Source extract:
========================
In Britain, premier Tony Blair recently told parliament that Mugabe’s administration is a "disgrace".
His statement seems to have been confirmed by Zimbabwe’s students´ umbrella body, the Zimbabwe National Students Union (Zinasu).
"The situation in the students' movement continues to expose the pain which the ZANU PF government is prepared to cause in the quest to entrench and perpetuate its evil rule," said Promise Mkwananzi, Zinasu´s newly elected president.
Mkwananzi alleged that some ruling ZANU PF party members singing and chanting party slogans were loitering at police stations and courts in Bindura threatening lawyers who have since fled to Harare to make an urgent High Court application seeking an order guaranteeing their protection in Mashonaland Central Province, believed to be one of the strongholds of Zanu PF and a very unfavourable area for opposition politics.
========================
Records supplied:

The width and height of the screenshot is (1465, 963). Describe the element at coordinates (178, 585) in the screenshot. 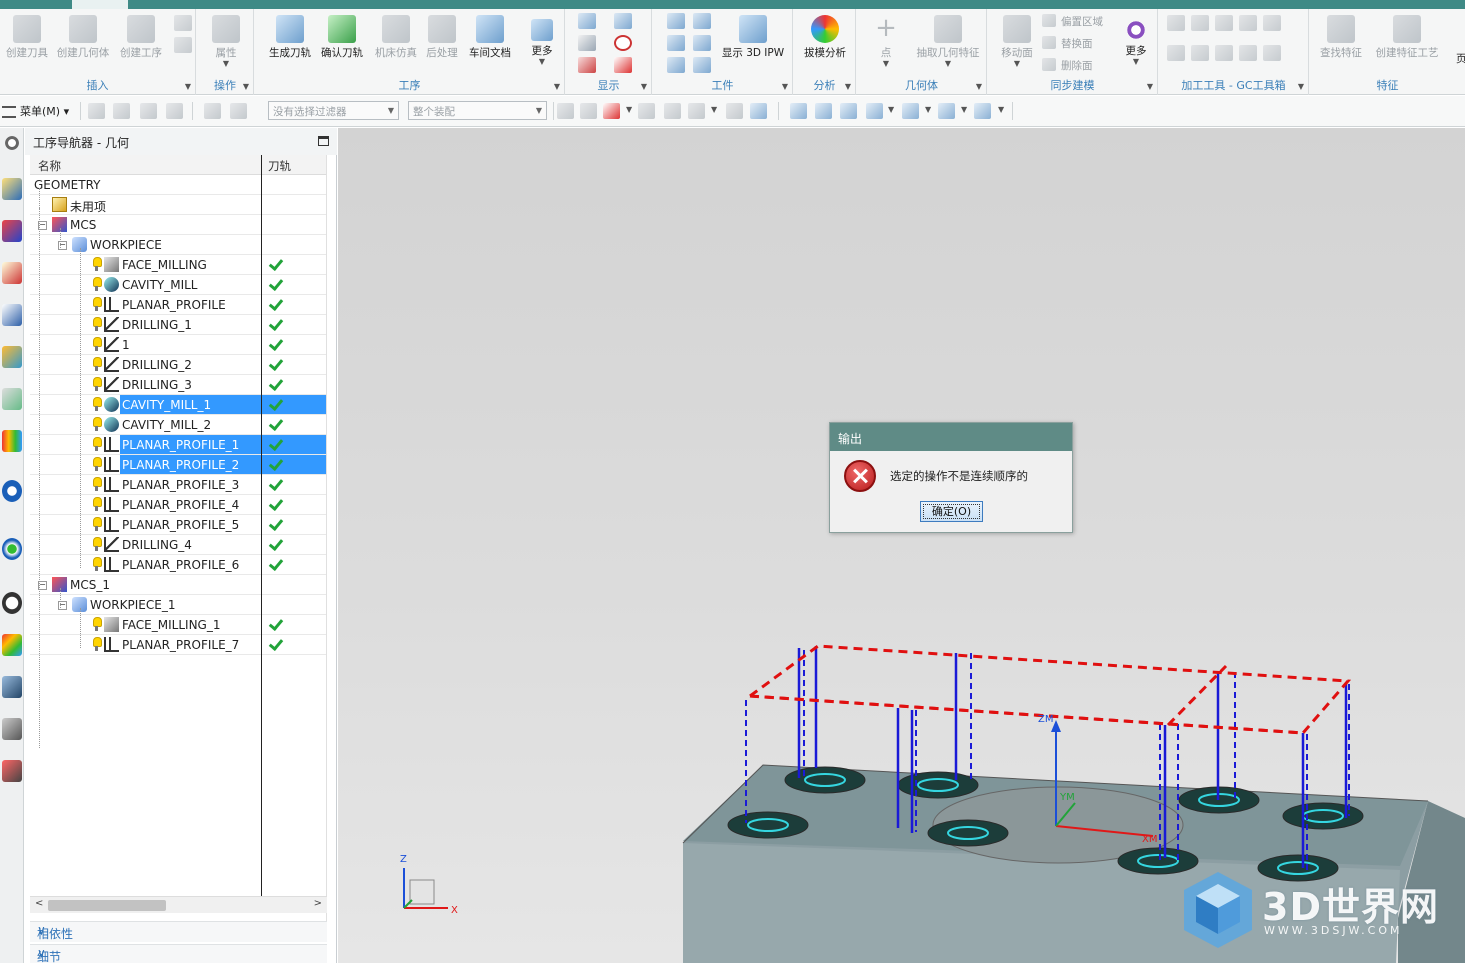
========================
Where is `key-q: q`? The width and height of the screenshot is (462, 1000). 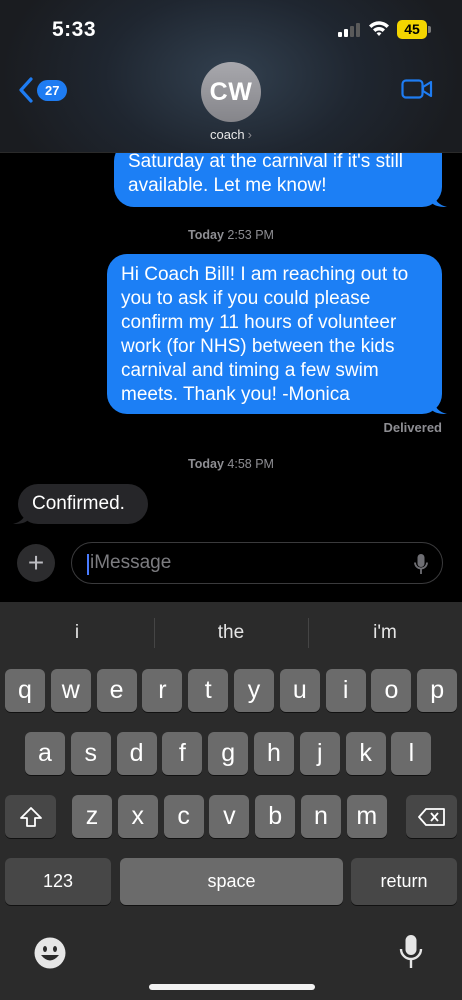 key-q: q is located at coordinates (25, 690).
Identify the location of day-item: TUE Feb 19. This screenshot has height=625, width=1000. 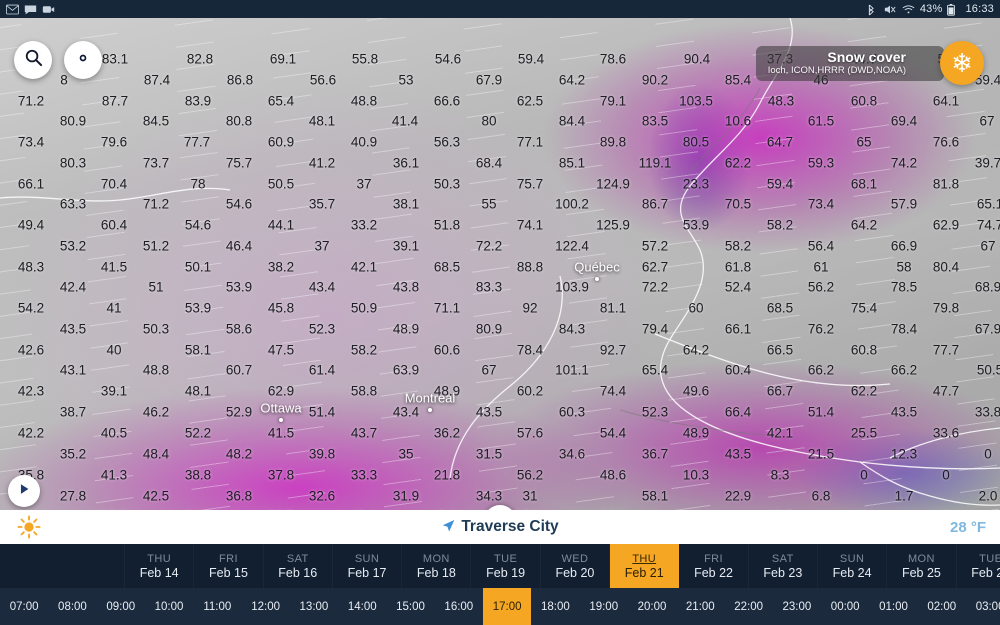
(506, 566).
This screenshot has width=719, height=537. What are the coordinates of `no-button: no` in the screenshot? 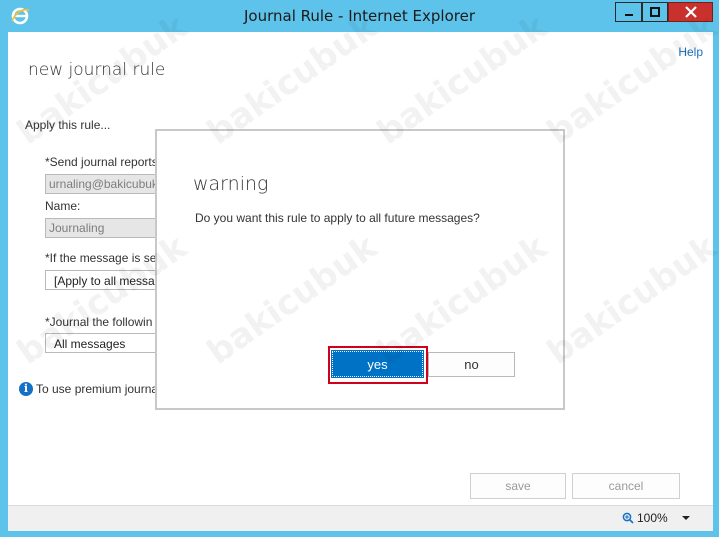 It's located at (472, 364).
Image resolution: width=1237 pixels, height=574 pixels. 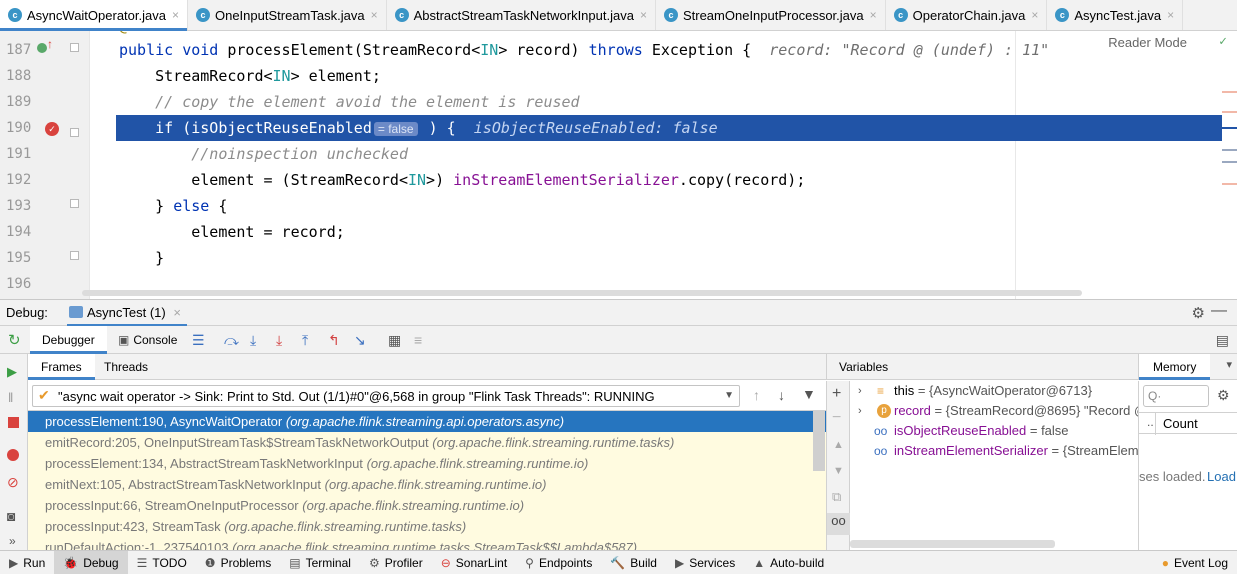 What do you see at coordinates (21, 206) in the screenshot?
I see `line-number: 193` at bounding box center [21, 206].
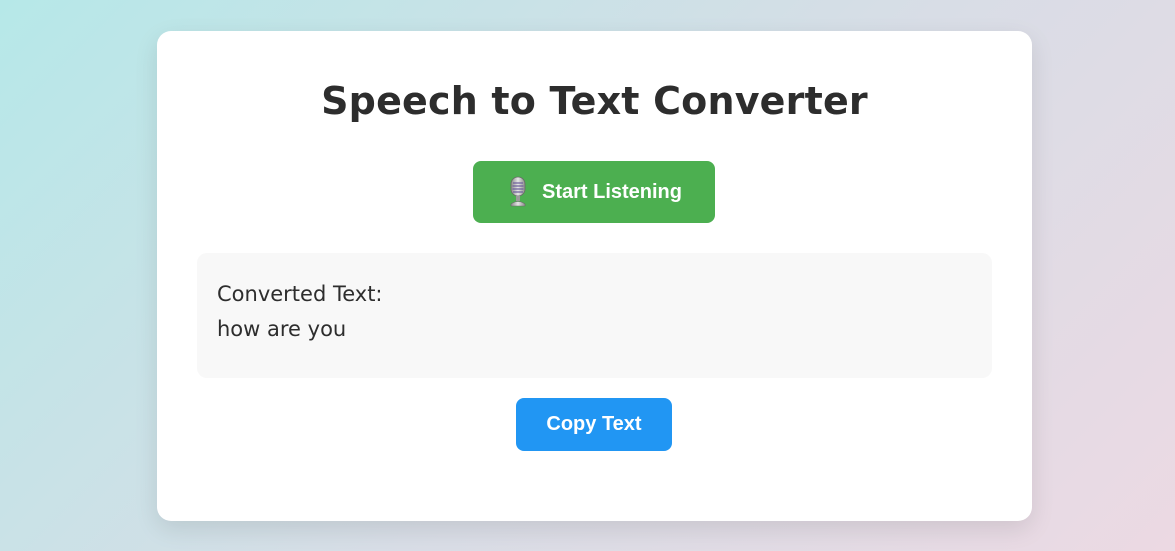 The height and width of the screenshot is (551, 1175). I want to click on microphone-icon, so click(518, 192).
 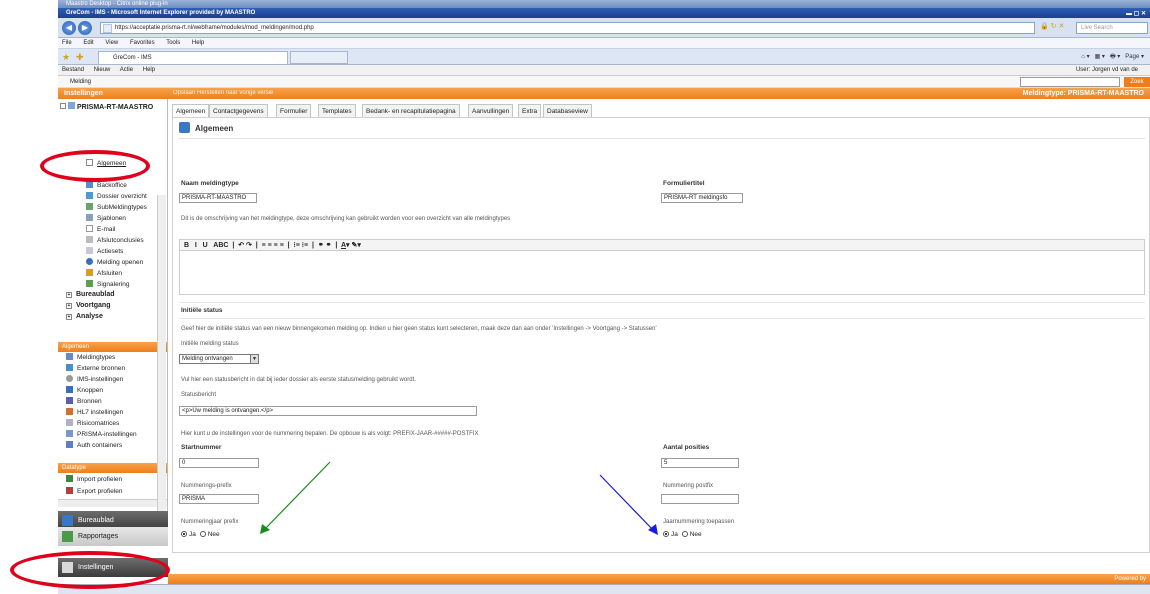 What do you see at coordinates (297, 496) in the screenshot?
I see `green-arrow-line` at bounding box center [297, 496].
========================
Extend the news excerpt above on Zinasu's accusations against the ZANU PF government, starting right after its last sentence.

Answer to the problem:
The number of student detainees has risen from 39 to 56 and the arrested students have been remanded to the 25 May. The Zinasu president described this as "a feat which has never happened in the history of the students movement in Zimbabwe".
Zinasu has written an urgent letter to President Mugabe urging him to personally intervene and stop a named high ranking official from giving directives to the police.
The students' body asked Mugabe where Elliot Manyika, a minister without portfolio, draws his mandate from as he is neither the Home Affairs minister, the Commissioner of Police nor the Attorney General. Manyika could not be reached on his mobile phone for comment.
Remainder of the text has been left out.